Ini Dia Batuan Luar Angkasa Sang Pembunuh Dinosaurus

Kamis, 18 Februari 2021 - 21:48 WIB
loading...
Ini Dia Batuan Luar Angkasa Sang Pembunuh Dinosaurus
Sebuah studi baru menunjukkan objek pembunuh Dinosaurus adalah sepotong komet dari awan Oort, massa benda es yang mengelilingi tepi luar tata surya. Foto/ Public domain
A A A
JAKARTA - Bongkahan batuan luar angkasa yang membunuh Dinosaurus nonavian (bukan burung) kemungkinan adalah bagian dari komet yang "ditendang" oleh gravitasi Jupiter ke jalur tabrakan dengan Bumi.

Sebuah studi baru menunjukkan objek pembunuh Dinosaurus bukanlah asteroid dari antara Jupiter dan Mars, seperti yang sering dihipotesiskan. Sebaliknya, penulis studi berpendapat, penabrak itu adalah sepotong komet dari awan Oort, massa benda es yang mengelilingi tepi luar tata surya.
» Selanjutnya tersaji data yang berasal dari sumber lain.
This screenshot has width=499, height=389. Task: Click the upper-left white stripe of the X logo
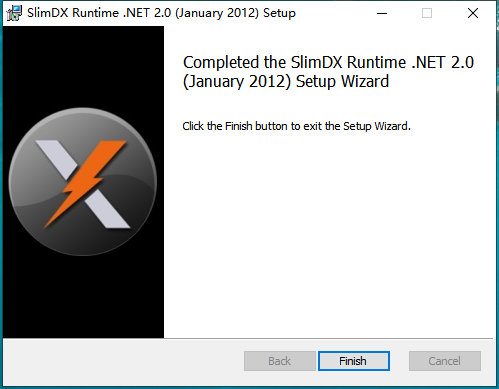pos(57,159)
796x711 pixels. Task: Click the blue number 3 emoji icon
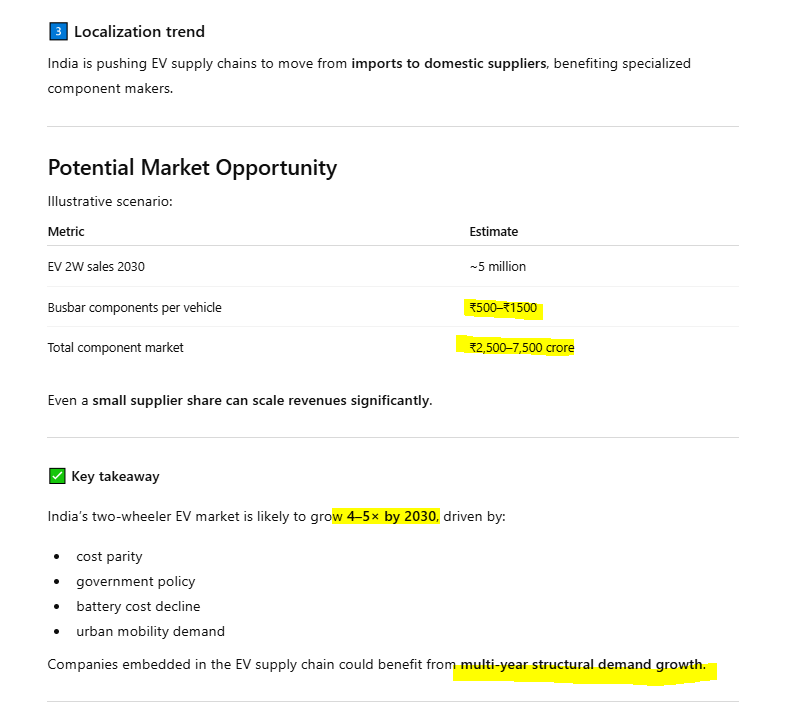(57, 32)
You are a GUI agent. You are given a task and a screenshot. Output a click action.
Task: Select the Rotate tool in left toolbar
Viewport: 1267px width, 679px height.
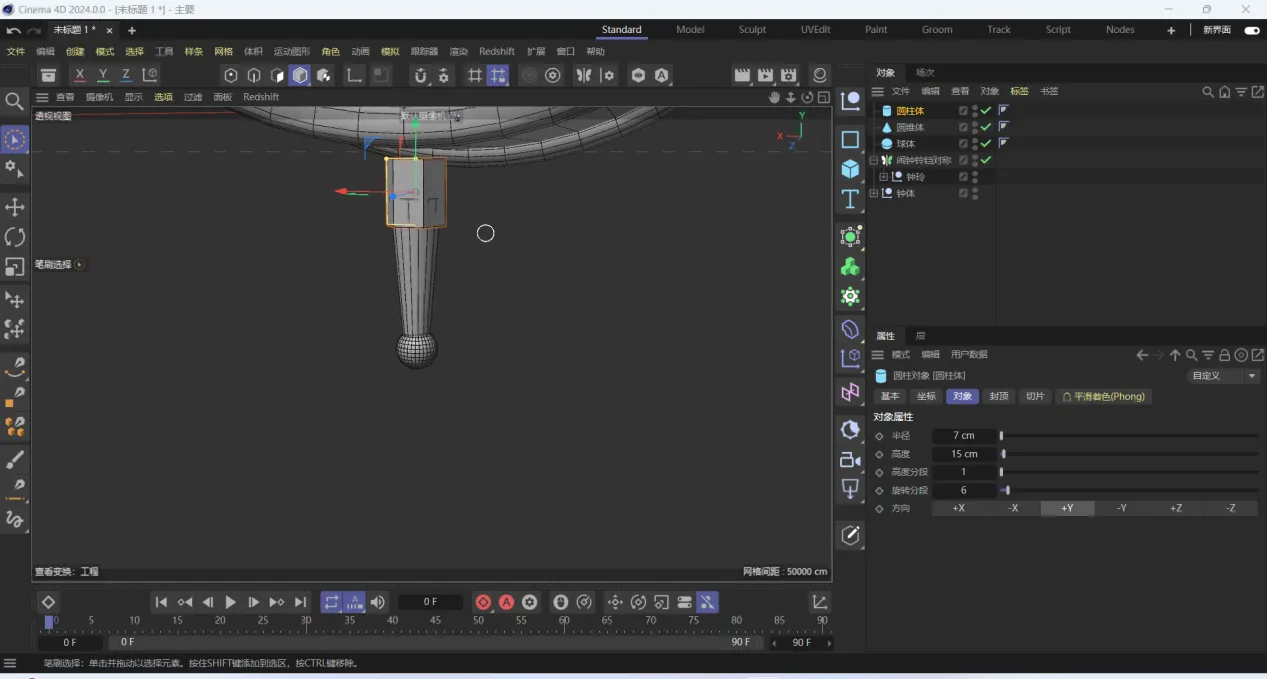pyautogui.click(x=15, y=237)
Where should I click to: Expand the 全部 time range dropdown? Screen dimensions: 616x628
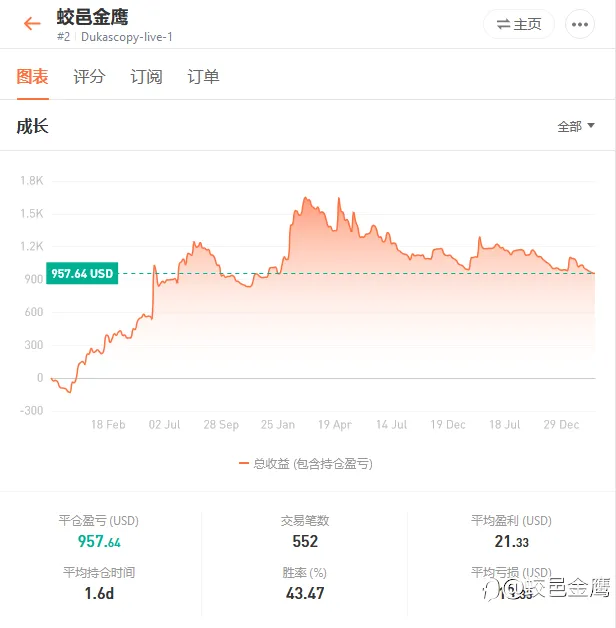pyautogui.click(x=570, y=126)
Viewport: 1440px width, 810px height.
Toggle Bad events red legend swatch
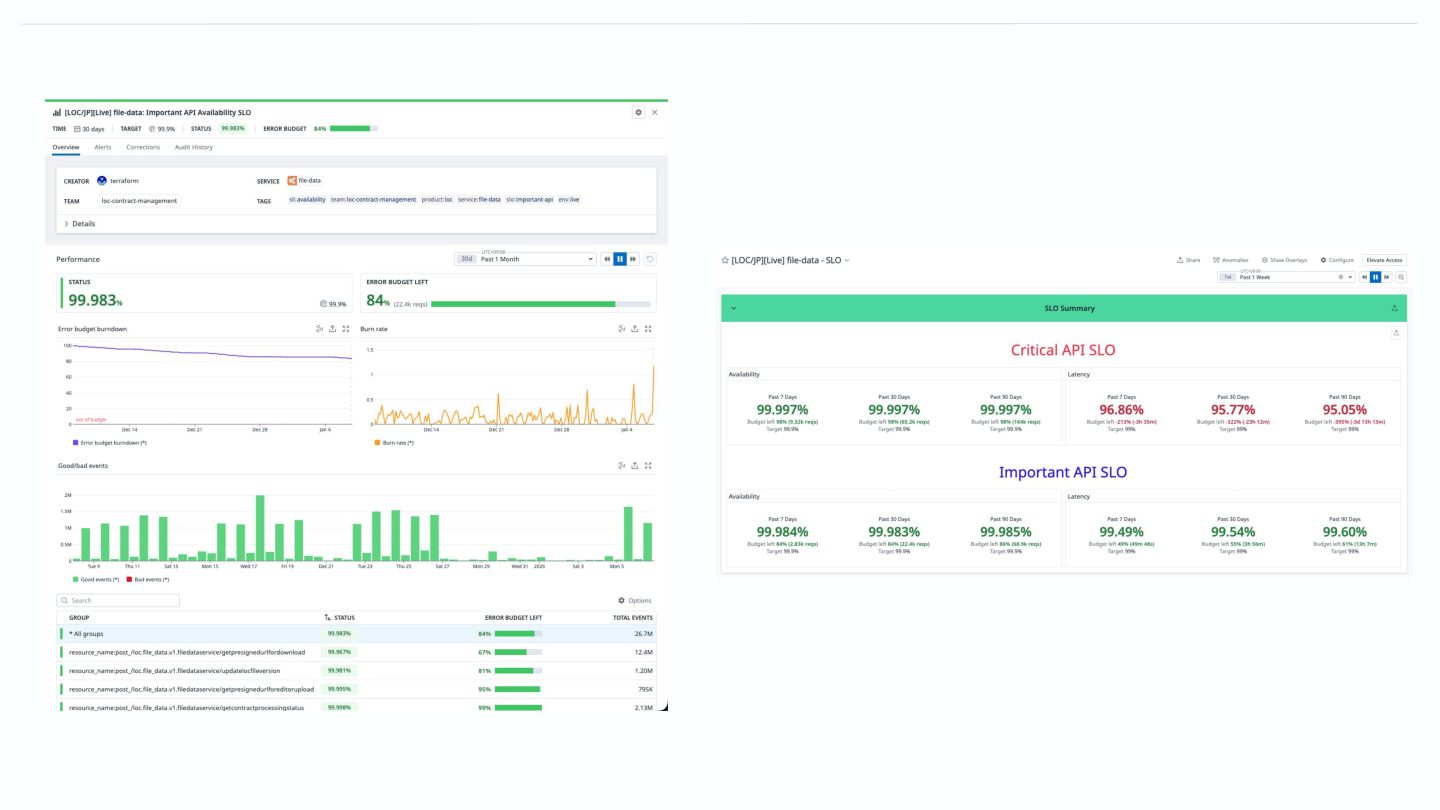point(129,579)
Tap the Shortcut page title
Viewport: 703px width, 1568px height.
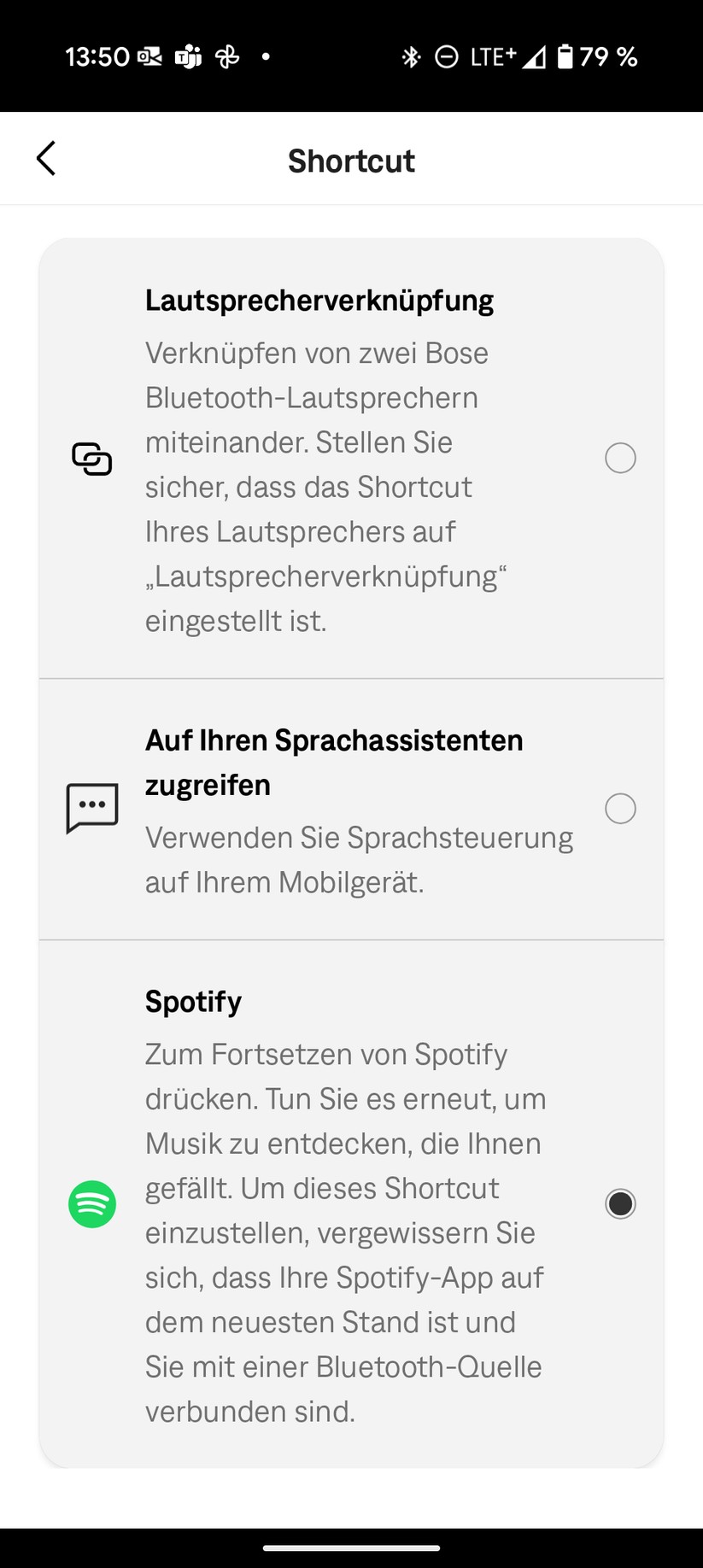pyautogui.click(x=351, y=161)
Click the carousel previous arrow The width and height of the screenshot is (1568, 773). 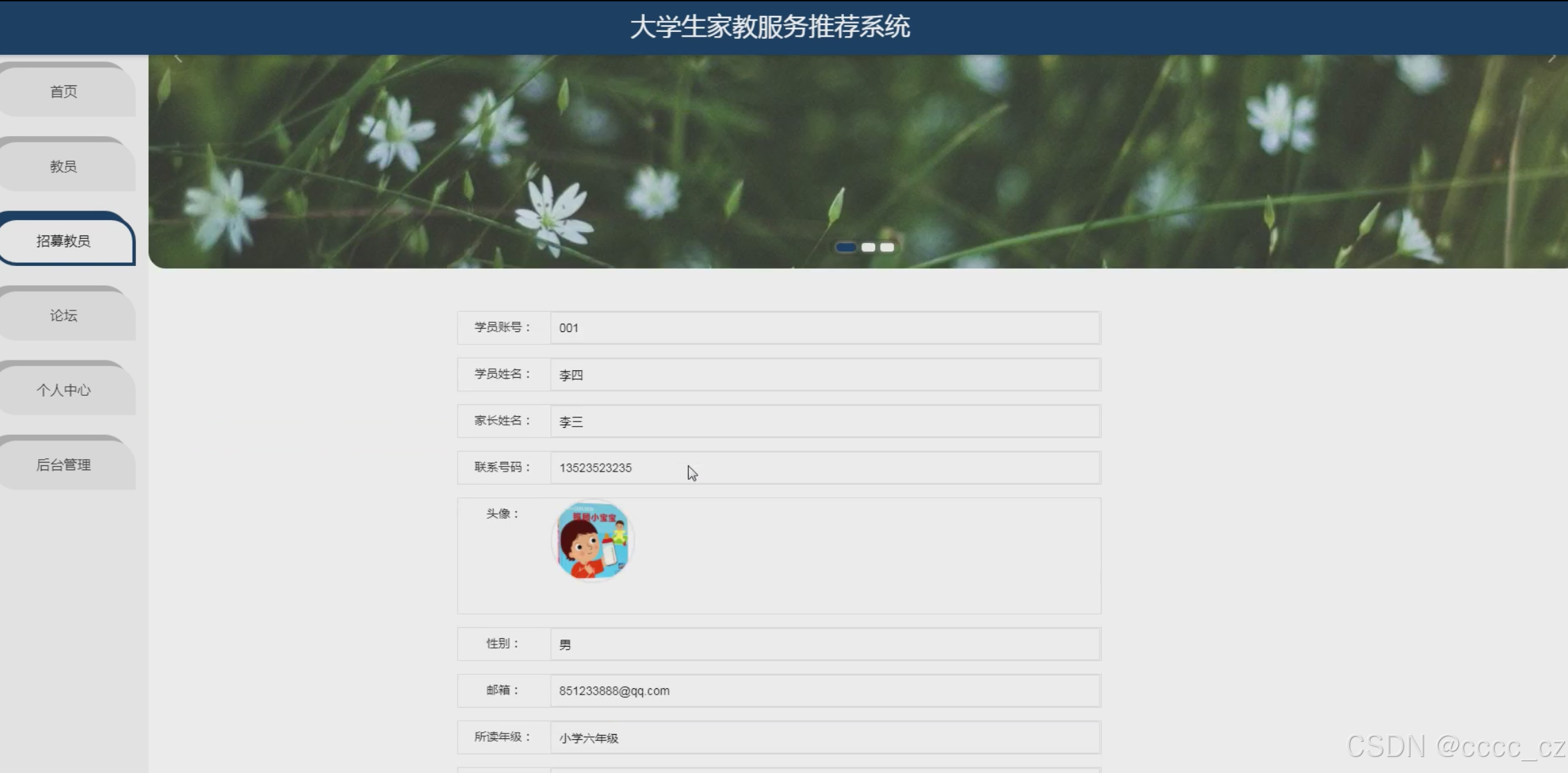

Apa yang disebut komet periode panjang dari awan Oort membutuhkan waktu ratusan tahun untuk mengelilingi Matahari. Penelitian sebelumnya menunjukkan peluang mereka untuk melintasi jalur planet terlalu rendah untuk membuat batuan itu kemungkinan menjadi penyebab kepunahan dari Dinosaurus nonavian -dan 75% dari semua kehidupan lain di Bumi sekitar 66 juta tahun yang lalu.
Ini Dia Batuan Luar Angkasa Sang Pembunuh Dinosaurus

Dalam gambar yang disempurnakan dengan komputer ini, batas luar kawah Chicxulub terlihat sebagai garis hijau gelap setengah lingkaran di pojok kiri atas Semenanjung Yucatan -palung dengan kedalaman 3-5 km dan lebar 5 km. Foto/NASA/JPL/NGA

Tetapi penelitian baru, yang diterbitkan 15 Februari di jurnal Scientific Reports, menemukan bahwa gravitasi Jupiter mendorong sekitar 20% komet berperioda panjang ini mendekati Matahari, di mana mereka pecah. Fragmen yang dihasilkan 10 kali lebih mungkin dibandingkan komet awan Oort lainnya untuk menghantam Bumi.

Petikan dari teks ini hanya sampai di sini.